The name of the outfit tells you that there’s what you might think of as a very small swizz here: they didn’t sequence all the DNA, just the regions that code for proteins (exomes) – only about 1% of the three billion letters. But what highlights the power of current methods is not only the huge number of individuals sequenced but the depth of coverage – that is, the number of times each base (letter) in each individual exome was sequenced. In effect, it’s doing the same experiment so many times that errors are eliminated. Thus even genetic variants in just one person can be picked out.

seq-pic

Sequence variants between individuals. For most proteins the stretches of genomic DNA that encode their sequence  are split into regions called exons. All the expressed genes in a genome make up the exomeBy repeated sequencing The Exome Aggregation Consortium have shown that genetic variants in even one person can be reliably identified. Variants from the normal sequence found in four people are shown in red, bold letters.

It turns out that there are about 7.5 million variants and they pop up remarkably often – at one in every eight sites (bases). About half only occur once (which illustrates why DNA fingerprinting, aka DNA profiling, is so sensitive). As Jay Shendure put it, this gives us a “glimpse of the bottom of the well of genetic variation in humans.”

One of the major results of this study is that, by filtering out common variants from those associated with specific diseases, it will help to pin down the causes of Mendelian diseases (i.e. genetic disorders caused by change or alteration in a single gene, e.g., cystic fibrosis, haemophilia, sickle-cell anaemia, phenylketonuria). It’s clear that, over the next ten years, tens of millions of human genomes will be sequenced which will reveal the underlying causes of the thousands of genetic disorders.

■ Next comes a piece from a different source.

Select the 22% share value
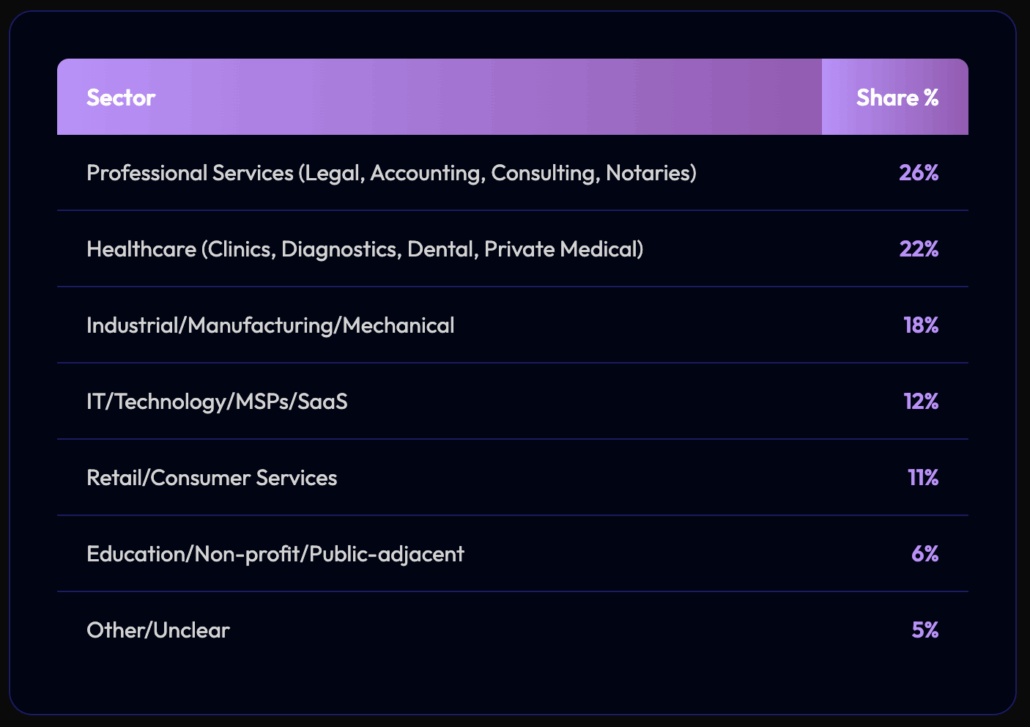This screenshot has height=727, width=1030. coord(918,249)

The prize … and the puzzle

The technology is breathtaking, the amount of information being accumulated beyond comprehension. Needless to say, private enterprise has leapt on the bandwagon and you can now get your genome sequenced by, for example, 23andMe who offer “a personalised DNA service providing information and tools for individuals to learn about and explore their DNA. Find out if you are at risk for passing on an inherited condition, who you’re related to etc.” All for a mere $199!!

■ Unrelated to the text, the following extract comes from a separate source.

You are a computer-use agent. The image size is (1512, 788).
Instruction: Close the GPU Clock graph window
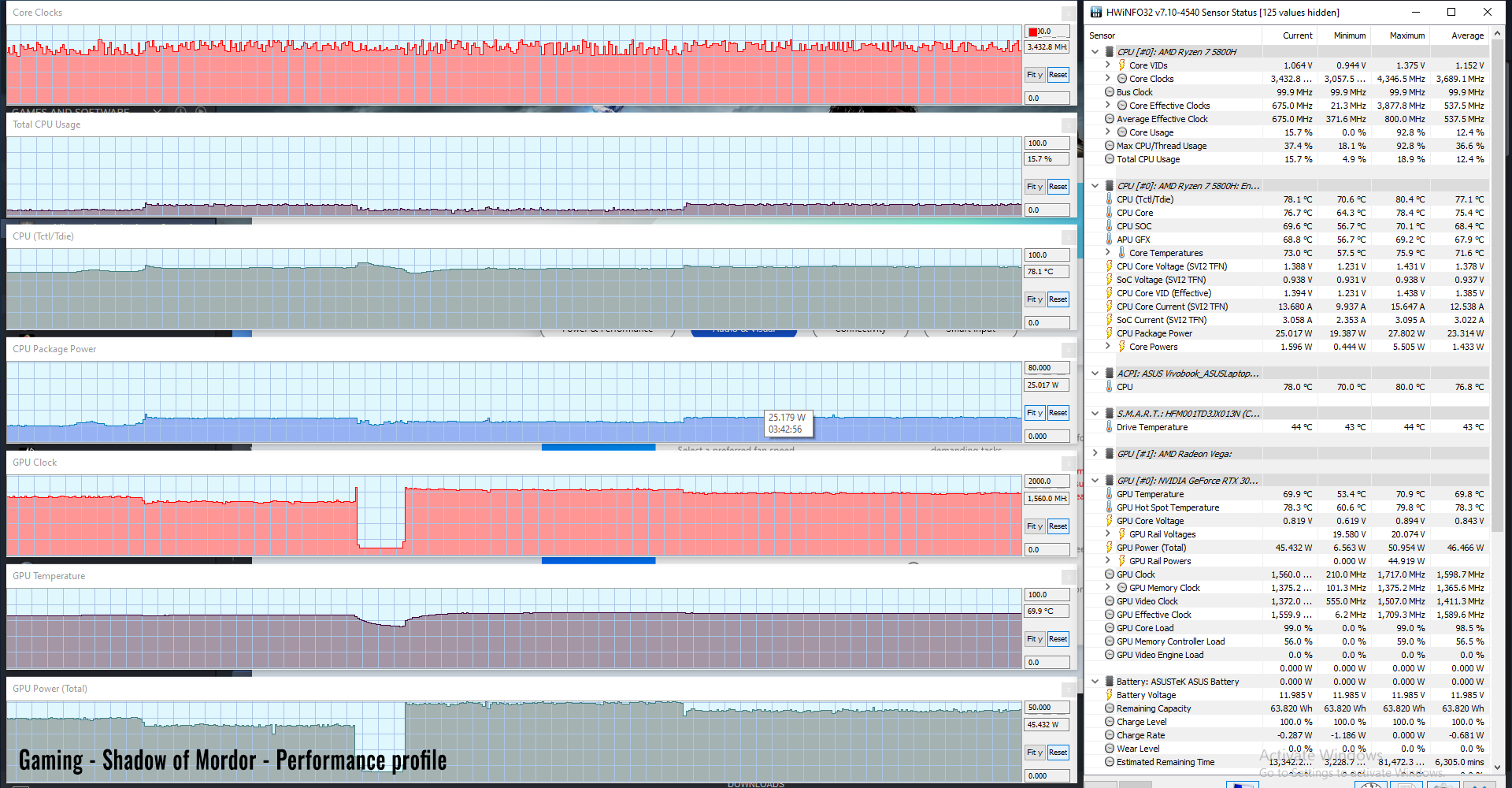tap(1068, 463)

But you could say that the endpoint – the reason for grappling with DNA in the first place – is easy to see: eventually we will be able to define the molecular drivers of all genetic diseases and from that will follow ever improving methods of treatment and prevention.

Nevertheless, in that wonderful world I suspect we will still find ourselves brought up short by the underlying question: how one earth does DNA manage to carry the information necessary for all life?

For those who like to ponder such things, in the next piece we’ll try to help by looking at DNA from a different angle.

References

Ng, SB. et al. (2009). Nature 461, 272-276.

Lek, M. et al. (2016). Analysis of protein-coding genetic variation in 60,706 humans. Nature 536, 285–291.